Action item
Look through the records below for the line holding "Collapse the Visual". Write it out exactly, with each following line through the line holding "Task: Open angelinajolie username in header".

○ ○ ○

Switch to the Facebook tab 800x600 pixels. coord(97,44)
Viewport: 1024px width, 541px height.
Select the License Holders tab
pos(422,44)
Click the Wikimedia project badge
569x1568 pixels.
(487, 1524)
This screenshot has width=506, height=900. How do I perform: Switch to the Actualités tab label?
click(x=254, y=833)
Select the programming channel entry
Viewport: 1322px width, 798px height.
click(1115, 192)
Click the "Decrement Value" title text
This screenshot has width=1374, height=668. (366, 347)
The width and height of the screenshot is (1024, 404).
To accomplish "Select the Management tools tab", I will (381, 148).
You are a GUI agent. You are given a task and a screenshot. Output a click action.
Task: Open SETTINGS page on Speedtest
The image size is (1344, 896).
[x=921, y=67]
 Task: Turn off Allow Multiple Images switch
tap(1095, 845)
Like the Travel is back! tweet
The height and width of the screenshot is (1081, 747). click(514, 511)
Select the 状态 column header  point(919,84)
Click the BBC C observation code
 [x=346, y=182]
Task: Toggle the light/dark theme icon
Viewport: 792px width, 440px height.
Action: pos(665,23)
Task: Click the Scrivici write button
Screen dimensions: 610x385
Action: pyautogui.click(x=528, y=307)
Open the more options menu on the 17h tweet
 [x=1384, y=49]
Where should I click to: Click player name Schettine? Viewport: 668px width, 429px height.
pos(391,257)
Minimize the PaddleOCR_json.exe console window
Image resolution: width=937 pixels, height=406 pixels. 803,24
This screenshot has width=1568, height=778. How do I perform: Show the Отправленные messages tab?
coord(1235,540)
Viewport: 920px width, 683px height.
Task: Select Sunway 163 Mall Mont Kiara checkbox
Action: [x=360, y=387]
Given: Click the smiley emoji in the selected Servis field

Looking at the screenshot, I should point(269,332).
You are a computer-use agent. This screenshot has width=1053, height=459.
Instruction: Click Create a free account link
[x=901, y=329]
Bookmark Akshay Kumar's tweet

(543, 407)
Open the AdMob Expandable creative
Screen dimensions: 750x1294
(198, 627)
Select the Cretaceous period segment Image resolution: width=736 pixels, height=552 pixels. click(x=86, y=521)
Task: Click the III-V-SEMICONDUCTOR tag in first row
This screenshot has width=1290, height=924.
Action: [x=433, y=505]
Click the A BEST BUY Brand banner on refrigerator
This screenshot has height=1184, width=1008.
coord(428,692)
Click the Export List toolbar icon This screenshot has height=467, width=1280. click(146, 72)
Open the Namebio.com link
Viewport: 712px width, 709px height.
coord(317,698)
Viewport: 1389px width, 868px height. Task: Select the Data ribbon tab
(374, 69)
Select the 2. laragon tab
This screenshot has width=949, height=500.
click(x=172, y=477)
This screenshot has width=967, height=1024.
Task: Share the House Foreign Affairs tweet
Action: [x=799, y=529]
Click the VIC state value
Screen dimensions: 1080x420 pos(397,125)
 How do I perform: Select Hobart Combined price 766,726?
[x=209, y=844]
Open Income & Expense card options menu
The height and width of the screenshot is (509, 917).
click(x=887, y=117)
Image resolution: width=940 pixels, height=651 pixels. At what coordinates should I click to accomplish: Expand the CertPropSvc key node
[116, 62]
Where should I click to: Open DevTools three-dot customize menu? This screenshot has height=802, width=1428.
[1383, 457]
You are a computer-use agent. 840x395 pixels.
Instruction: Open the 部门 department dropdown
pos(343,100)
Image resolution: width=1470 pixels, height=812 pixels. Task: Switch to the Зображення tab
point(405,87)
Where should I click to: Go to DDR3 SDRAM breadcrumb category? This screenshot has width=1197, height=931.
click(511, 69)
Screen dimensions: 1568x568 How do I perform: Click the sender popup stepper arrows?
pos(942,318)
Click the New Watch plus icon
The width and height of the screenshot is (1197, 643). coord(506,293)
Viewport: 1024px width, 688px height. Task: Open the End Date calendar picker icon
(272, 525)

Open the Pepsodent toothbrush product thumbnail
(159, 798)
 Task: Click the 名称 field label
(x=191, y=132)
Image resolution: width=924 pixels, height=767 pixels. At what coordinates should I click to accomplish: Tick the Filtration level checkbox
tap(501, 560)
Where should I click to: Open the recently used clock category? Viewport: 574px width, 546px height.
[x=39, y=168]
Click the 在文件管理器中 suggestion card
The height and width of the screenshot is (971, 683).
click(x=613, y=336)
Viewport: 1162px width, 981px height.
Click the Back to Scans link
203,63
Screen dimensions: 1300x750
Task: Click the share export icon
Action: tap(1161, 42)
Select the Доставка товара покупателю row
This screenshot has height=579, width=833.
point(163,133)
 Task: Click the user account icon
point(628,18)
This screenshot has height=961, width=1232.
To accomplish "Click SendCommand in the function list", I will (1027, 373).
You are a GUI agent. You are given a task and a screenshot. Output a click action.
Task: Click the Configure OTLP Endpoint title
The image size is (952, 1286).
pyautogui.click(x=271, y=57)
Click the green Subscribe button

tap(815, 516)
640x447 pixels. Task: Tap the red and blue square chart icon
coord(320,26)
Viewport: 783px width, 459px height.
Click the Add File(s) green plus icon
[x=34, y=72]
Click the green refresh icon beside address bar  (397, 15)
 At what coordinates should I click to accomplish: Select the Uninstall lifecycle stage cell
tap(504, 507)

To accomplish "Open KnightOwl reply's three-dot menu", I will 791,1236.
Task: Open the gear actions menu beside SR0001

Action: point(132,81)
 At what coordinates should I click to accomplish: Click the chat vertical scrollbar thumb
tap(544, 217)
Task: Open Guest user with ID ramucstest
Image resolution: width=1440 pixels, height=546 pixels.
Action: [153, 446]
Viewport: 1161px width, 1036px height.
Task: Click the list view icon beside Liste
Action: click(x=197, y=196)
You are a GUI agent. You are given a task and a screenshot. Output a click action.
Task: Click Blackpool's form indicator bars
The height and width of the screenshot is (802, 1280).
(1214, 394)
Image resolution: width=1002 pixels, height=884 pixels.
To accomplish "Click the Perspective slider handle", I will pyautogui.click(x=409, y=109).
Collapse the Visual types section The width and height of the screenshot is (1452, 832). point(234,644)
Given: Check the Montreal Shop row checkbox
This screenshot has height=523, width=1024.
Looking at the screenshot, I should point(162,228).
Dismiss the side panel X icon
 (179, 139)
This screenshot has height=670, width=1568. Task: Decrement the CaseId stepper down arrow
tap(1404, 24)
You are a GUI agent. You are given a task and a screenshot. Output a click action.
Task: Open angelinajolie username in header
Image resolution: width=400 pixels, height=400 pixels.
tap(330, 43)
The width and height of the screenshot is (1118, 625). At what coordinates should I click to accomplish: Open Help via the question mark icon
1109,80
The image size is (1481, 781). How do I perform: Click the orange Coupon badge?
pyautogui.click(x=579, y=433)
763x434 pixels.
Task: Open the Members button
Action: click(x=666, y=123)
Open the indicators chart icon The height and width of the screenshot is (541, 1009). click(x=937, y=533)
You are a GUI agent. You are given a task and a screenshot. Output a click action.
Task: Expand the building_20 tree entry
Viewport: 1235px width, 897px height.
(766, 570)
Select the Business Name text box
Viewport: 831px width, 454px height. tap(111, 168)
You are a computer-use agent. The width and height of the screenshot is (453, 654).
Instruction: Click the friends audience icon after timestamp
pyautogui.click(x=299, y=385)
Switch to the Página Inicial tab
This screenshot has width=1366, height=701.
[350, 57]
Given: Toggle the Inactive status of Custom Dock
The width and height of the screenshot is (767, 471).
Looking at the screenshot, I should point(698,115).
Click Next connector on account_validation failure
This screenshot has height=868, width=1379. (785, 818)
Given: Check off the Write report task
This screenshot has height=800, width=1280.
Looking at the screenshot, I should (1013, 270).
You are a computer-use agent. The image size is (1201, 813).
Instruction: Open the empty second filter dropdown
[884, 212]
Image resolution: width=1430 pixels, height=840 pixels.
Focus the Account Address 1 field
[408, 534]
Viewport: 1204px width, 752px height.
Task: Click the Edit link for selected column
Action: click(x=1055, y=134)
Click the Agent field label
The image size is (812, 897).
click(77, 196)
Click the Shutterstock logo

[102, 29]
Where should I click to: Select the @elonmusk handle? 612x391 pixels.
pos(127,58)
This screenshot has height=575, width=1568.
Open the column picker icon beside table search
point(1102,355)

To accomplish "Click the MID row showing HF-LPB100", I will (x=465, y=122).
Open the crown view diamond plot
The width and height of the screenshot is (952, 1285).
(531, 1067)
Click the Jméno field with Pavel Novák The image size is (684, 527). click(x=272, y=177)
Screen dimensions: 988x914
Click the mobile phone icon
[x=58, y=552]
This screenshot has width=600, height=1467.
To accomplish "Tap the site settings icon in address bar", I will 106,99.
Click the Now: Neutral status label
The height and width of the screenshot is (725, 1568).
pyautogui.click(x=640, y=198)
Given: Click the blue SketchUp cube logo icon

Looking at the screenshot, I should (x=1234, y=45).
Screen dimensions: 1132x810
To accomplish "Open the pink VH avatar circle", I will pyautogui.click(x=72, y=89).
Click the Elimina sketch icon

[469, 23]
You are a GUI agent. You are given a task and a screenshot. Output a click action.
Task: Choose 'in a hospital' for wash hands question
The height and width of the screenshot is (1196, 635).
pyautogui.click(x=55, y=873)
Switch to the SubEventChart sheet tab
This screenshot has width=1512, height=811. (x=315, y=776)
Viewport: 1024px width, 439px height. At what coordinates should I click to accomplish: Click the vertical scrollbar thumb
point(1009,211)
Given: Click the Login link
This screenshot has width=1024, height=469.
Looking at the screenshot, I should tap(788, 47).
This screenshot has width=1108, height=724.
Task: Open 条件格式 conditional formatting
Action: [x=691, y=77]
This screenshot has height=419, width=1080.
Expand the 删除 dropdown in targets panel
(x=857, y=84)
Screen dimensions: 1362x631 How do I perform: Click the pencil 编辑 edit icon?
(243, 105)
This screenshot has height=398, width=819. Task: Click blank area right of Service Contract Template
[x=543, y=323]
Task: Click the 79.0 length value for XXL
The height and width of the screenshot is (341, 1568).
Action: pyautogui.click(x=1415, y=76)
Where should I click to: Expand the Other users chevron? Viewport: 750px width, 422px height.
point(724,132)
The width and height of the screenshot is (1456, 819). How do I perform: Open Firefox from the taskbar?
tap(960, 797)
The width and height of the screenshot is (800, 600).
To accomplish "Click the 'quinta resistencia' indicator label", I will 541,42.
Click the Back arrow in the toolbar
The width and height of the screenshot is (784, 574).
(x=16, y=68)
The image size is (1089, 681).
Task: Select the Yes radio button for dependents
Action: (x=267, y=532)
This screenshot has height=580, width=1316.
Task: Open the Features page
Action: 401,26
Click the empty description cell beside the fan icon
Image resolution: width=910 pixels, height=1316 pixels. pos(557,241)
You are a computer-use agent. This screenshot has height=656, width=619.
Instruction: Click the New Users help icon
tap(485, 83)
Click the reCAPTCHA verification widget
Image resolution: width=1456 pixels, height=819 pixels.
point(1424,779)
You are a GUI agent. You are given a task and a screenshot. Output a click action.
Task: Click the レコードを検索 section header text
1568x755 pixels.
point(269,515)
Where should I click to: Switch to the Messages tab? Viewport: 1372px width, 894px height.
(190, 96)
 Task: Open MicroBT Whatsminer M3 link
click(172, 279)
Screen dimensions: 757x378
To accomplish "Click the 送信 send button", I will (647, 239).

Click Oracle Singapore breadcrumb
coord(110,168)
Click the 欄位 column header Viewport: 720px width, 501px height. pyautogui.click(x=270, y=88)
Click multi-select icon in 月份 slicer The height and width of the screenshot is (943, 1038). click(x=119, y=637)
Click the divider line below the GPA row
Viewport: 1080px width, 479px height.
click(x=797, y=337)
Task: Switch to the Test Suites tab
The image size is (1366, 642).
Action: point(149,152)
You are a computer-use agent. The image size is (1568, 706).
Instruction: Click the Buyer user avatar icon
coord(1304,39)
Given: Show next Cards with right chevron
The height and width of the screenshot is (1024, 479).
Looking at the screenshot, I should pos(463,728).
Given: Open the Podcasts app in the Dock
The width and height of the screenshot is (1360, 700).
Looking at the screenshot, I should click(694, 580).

○ ○ ○

Reply
Collapse the Visual types section The width and height of the screenshot is (1452, 832). point(234,644)
Given: Check the Montreal Shop row checkbox
This screenshot has height=523, width=1024.
Looking at the screenshot, I should point(162,228).
Dismiss the side panel X icon
 (179, 139)
This screenshot has height=670, width=1568. Task: Decrement the CaseId stepper down arrow
tap(1404, 24)
You are a GUI agent. You are given a task and a screenshot. Output a click action.
Task: Open angelinajolie username in header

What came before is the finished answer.